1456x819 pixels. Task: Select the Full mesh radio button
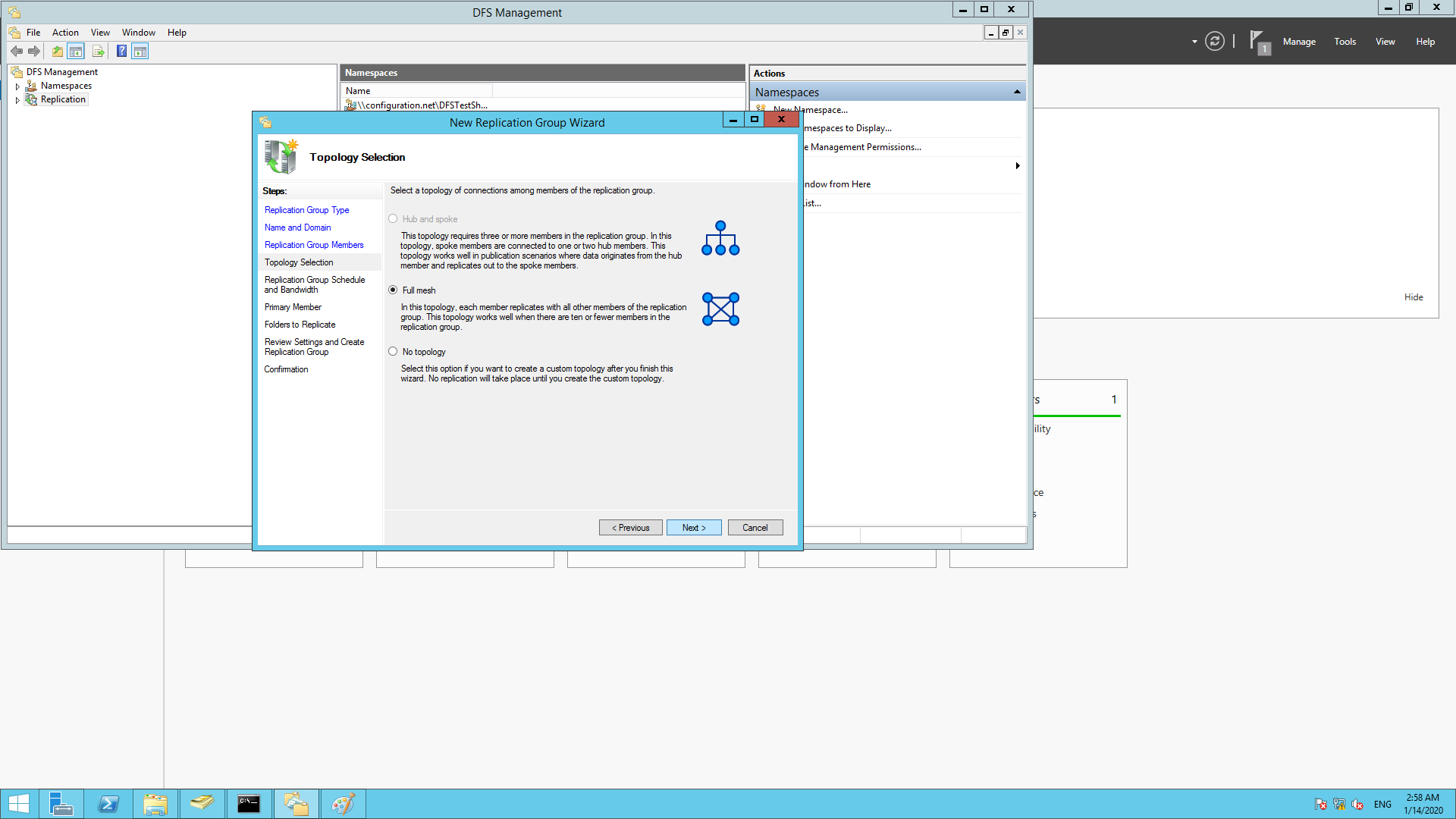pos(393,290)
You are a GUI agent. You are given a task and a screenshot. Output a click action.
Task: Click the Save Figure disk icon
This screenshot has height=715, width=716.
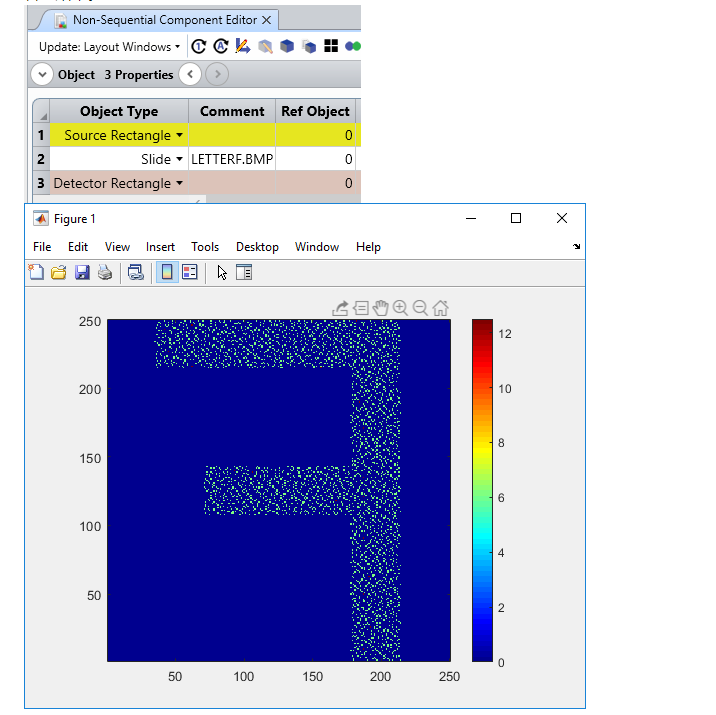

━━━━━━

* Stated goal *
Return each line of the records above that contains the word "screenshot", matching uppercase and lowercase exactly.

* Solution *
You are a GUI agent. You are given a task and a screenshot. Output a click action.
This screenshot has height=715, width=716.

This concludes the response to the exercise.